More on the Biochemical Value of Exercise (November 18 2008)
Exercise is good for you: "A new study confirms that exercise can reverse the age-related decline in the production of neural stem cells in the hippocampus of the mouse brain, and suggests that this happens because exercise restores a brain chemical which promotes the production and maturation of new stem cells. ... One hypothesis the researchers investigated is that the age-related decline in neurogenesis is tied to a rise in corticosterone in middle age. Elevation of corticosterone has been associated with a drop in the production of new stem cells in the hippocampus. The second hypothesis is that nerve growth factors -- which encourage new neural cell growth but which decrease with age -- account for the drop in neurogenesis. ... production of neural stem cells improved by approximately 200% compared to the middle-aged mice that did not exercise. In addition, the survival of new nerve cells increased by 170% and growth by 190% compared to the sedentary middle-aged mice. ... Based on these results, it appears that nerve growth factor has more to do with these findings than the corticosterone."

Tau Tangles Linked With Failing Memory (November 17 2008)

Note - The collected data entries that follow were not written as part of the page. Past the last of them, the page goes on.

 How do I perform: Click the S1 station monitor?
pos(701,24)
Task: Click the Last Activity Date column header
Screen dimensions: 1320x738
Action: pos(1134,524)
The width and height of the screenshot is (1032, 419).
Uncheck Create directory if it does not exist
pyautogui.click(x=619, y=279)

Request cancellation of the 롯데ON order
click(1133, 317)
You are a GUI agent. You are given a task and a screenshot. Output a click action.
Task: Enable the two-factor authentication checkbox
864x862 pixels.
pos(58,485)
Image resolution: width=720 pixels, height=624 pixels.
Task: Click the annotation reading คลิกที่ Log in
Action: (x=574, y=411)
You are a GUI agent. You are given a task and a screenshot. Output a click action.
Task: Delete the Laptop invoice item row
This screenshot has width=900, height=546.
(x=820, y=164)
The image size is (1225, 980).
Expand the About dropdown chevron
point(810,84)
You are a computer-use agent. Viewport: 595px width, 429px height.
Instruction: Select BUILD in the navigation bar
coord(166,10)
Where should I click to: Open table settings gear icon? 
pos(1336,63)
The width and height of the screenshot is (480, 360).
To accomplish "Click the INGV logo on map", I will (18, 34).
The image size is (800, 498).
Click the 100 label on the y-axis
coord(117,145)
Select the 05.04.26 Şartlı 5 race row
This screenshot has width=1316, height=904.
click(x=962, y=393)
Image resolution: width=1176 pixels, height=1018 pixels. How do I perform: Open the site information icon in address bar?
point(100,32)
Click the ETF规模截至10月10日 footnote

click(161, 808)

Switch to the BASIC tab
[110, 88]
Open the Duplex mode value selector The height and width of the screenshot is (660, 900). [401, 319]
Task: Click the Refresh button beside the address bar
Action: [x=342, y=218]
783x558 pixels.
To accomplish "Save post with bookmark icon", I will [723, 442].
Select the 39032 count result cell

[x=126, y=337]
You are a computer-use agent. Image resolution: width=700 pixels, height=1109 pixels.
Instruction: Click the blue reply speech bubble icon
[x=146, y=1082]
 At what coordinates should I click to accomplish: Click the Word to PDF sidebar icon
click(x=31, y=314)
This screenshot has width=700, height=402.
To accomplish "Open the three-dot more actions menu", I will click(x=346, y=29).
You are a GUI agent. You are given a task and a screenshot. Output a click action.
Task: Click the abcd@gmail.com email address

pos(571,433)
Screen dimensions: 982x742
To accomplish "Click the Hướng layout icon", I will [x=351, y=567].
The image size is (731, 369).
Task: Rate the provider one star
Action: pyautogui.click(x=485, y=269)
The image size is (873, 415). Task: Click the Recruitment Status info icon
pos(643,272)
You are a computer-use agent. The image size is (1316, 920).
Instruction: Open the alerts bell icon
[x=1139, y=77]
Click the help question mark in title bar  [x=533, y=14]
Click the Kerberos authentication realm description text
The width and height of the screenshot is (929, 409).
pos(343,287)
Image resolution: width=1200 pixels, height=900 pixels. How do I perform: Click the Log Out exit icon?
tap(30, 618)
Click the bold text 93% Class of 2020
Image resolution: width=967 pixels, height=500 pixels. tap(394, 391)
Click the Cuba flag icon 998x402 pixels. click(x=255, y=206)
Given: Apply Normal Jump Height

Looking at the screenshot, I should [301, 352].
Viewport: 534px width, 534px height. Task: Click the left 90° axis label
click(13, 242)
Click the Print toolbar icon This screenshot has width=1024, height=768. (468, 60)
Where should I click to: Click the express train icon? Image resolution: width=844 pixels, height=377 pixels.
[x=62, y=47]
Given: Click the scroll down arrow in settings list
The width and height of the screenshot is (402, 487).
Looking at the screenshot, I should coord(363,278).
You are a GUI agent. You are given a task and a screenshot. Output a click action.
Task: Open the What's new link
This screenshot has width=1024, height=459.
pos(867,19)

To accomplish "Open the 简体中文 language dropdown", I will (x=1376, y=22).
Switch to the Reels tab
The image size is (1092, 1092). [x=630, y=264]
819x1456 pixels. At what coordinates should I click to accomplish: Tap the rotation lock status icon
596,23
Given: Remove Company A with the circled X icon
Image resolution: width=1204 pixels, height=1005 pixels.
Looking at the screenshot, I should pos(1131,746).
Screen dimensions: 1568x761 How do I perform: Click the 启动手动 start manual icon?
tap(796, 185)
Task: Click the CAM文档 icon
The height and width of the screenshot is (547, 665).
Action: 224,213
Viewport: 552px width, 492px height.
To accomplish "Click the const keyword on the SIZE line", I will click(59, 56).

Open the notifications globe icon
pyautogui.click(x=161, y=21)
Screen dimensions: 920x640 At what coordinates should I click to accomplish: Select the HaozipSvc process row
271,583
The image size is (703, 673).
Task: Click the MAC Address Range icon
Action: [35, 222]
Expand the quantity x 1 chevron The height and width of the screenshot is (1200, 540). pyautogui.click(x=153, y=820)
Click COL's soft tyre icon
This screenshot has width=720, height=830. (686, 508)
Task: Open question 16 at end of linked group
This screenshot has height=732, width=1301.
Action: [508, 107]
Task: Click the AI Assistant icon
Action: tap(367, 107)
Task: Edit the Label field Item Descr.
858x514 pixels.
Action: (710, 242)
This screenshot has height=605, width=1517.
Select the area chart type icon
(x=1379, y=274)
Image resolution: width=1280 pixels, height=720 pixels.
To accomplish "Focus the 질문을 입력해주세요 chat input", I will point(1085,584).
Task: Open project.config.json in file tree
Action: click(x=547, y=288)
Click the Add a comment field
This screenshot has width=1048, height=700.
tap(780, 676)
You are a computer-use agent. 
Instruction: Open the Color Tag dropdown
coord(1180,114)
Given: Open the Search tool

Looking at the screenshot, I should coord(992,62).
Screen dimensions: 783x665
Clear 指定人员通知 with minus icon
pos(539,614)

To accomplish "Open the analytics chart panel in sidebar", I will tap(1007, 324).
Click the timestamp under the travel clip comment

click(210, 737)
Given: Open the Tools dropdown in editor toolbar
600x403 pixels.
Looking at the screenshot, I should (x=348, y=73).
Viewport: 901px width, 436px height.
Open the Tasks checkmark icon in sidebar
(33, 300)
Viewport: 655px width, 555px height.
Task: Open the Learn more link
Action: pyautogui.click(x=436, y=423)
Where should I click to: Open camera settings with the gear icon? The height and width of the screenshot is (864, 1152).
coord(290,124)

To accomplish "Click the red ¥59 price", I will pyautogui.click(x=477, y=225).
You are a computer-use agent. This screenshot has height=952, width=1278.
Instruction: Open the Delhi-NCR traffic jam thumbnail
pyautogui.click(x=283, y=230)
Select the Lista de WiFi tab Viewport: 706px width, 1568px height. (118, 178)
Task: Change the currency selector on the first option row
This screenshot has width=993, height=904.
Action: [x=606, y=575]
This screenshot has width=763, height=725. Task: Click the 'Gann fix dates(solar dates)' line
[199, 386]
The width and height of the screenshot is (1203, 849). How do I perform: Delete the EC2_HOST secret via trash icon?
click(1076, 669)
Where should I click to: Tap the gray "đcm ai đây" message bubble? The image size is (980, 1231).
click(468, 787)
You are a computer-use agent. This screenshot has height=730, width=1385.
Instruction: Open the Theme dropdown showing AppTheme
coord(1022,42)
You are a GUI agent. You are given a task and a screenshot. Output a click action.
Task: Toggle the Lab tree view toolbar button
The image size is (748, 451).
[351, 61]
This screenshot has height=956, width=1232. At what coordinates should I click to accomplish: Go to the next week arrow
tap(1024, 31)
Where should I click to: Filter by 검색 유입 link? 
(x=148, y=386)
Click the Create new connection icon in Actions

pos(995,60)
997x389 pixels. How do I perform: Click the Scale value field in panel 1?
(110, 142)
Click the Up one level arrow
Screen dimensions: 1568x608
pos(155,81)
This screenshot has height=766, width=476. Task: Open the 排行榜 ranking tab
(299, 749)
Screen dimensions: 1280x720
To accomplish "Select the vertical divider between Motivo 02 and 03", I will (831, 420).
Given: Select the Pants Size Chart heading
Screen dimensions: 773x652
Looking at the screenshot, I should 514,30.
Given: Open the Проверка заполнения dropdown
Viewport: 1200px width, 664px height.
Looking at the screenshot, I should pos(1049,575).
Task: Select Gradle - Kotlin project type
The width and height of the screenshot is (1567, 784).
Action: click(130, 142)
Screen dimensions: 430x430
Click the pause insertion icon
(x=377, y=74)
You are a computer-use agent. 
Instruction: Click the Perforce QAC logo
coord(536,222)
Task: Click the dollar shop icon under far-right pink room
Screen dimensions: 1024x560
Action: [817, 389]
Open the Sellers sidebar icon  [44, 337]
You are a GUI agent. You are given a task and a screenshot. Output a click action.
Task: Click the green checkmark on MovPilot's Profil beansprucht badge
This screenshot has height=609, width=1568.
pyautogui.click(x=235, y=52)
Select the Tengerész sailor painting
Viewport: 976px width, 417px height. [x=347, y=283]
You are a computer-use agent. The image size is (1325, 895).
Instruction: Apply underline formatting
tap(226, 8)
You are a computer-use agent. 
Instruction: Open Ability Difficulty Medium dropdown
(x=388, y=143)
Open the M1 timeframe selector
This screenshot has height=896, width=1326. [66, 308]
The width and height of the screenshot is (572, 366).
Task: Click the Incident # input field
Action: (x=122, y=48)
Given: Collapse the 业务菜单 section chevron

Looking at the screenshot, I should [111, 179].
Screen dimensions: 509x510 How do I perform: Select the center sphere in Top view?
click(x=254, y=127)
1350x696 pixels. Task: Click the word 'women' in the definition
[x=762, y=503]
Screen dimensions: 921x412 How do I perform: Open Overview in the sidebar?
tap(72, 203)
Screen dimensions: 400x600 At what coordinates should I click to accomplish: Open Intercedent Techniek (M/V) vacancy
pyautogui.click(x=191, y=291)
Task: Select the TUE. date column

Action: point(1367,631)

From ScienceDaily: "Scientists examined the brains of five deceased people considered super aged because of their high performance on memory tests when they were more than 80 years old and compared them to the brains of elderly, non-demented individuals. Researchers found the super aged brains had many fewer fiber-like tangles than the brains of those who had aged normally. The tangles consist of a protein called tau that accumulates inside brain cells and is thought to eventually kill the cells. Tangles are found in moderate numbers in the brains of elderly and increase substantially in the brains of Alzheimer's disease patients. ... It was always assumed that the accumulation of these tangles is a progressive phenomenon through the aging process. But we are seeing that some individuals are immune to tangle formation and that the presence of these tangles seems to influence cognitive performance." Another type of intracellular aggregate to add to the list for removal by bioremediation.

More on Telomerase and Mouse Longevity (November 17 2008)
Ouroboros weighs in on a recent demonstration of enhanced longevity via telomerase: "Telomerase is tightly repressed in most somatic cells, and for a very good reason: What do you call a cell with an unlimited division potential that's not a stem cell or germ cell? Usually 'cancer.' ... But what if cancer couldn't form for other reasons? In such a case, we could test the hypothesis that increased regenerative capacity [induced via telomerase] confers increased lifespan. ... why is the effect only on median lifespan? ...Mouse cells have really long telomeres, and telomerase expression is widespread in mouse tissues (though not usually at high enough levels to prevent some telomere shortening at every cell division) ... it makes me wonder what's going on. Could telomerase be doing something else - i.e., something other than lengthening telomeres - that is particularly important in determining median lifespan?" I'd wager on protection of mitochondria, a recently discovered secondary (but possibly more important) action of telomerase.